In one condemning scene, Kathy goes back to Boston to visit her mother and sisters. After enduring unthinkable horrors in Canada, she finds herself sitting at a table while a crowd of people nearly come to blows because of their irritation over a plate of burnt toast. Later, when she’s trying to explain her feelings to Mike, he says, “When little things are so important, it’s because there aren’t any big ones.”
My sister-in-law sent me this text after reading the book ::
I keep thinking about it today, especially what they said about treasuring the little things that are happy and not making the small hard things into big things. I’m trying to think of how to apply that to my everyday life here. I don’t face anything life threatening or dramatically hard like they did. But sometimes my life does feel hard, or challenging to me. It’s really powerful for me to think through. Like when my adolescent is angry (at me) and my toddler is throwing things in the toilet, I don’t want to be those people fussing about the burnt toast.
She said so well what I’d been thinking, and I’ve been praying for God’s help to give me perspective.
Anyway, I wanted to share part of my very personal reaction to the story, but I also recorded a short review of some other things I liked about the book ::
What about you? What did you think of the book? I would love to hear from you! Please leave a comment if you read the book and tell me what you thought. :) Here are some questions to get the ball rolling ::
- What did you think of the relationship between Kathy and Mike? What do you think was the secret to their chemistry and strength?

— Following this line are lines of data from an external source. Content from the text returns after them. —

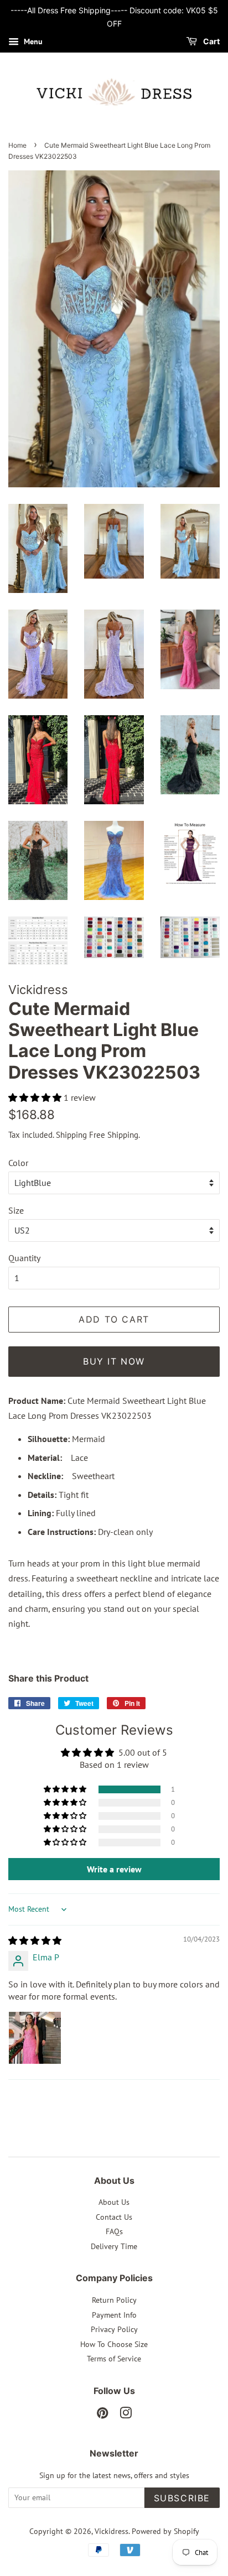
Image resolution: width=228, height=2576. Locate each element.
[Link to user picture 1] (34, 2037)
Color (18, 1162)
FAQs (114, 2231)
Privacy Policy (114, 2329)
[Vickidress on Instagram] (126, 2415)
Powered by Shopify (165, 2531)
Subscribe (182, 2498)
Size (16, 1210)
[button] (36, 1097)
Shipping (71, 1135)
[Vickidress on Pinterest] (102, 2415)
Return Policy (114, 2300)
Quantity (24, 1257)
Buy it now (114, 1361)
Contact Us (114, 2217)
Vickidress (111, 2531)
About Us (114, 2202)
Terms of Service (114, 2359)
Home (17, 145)
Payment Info (114, 2315)
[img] (34, 1940)
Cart (210, 41)
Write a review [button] (114, 1869)
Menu (32, 41)
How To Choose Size (114, 2344)
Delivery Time (114, 2246)
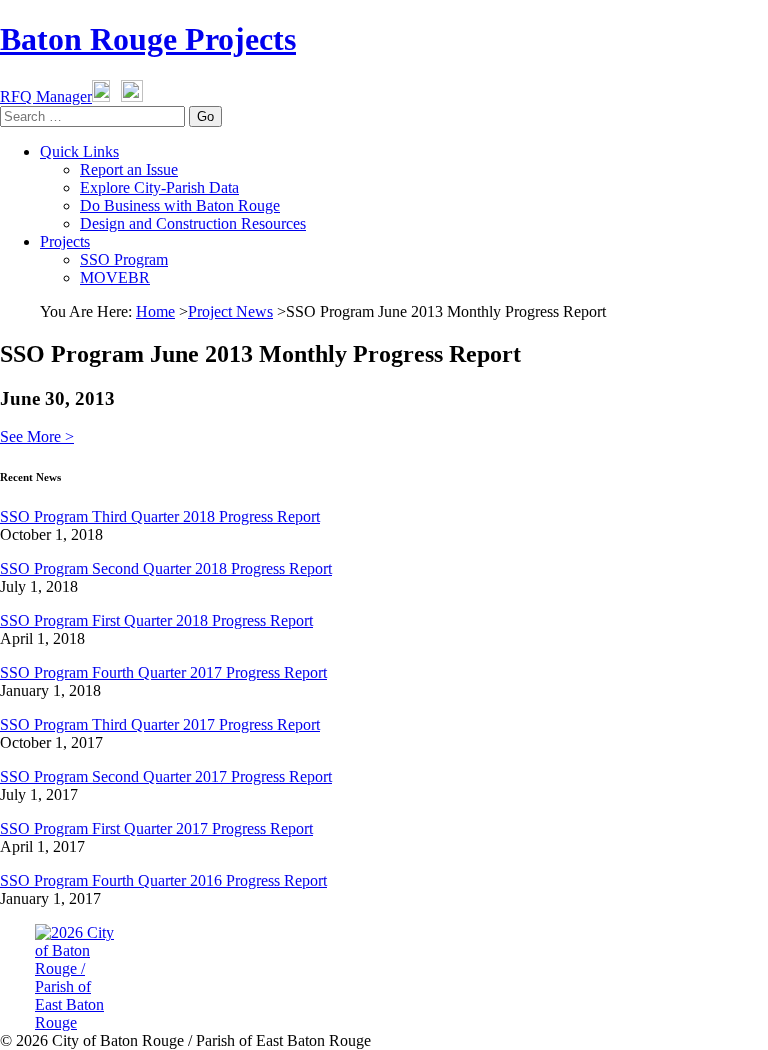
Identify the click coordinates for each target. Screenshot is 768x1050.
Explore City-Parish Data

- If you were Kathy’s uncle, would you have “allowed” her to marry Mike and move to northern Canada? She loved Mike, but she didn’t have any idea of what kind of life awaited her. What would you have done?
- Who was your favorite character?
- Of all the difficult things that Mike and Kathy faced, what do you think you would have found most difficult?
- Do you think that life at that time and in that place was especially difficult for women? Why or why not?
- Do you think that Kathy should have returned to Boston? What effect did it have on her?
- Do you agree with the statement that, “It is the small, little things that make up a day, that bring fullness and happiness to a life”?
- What did you like about Mrs. Mike?
- What didn’t you like?
I look forward to reading your comments!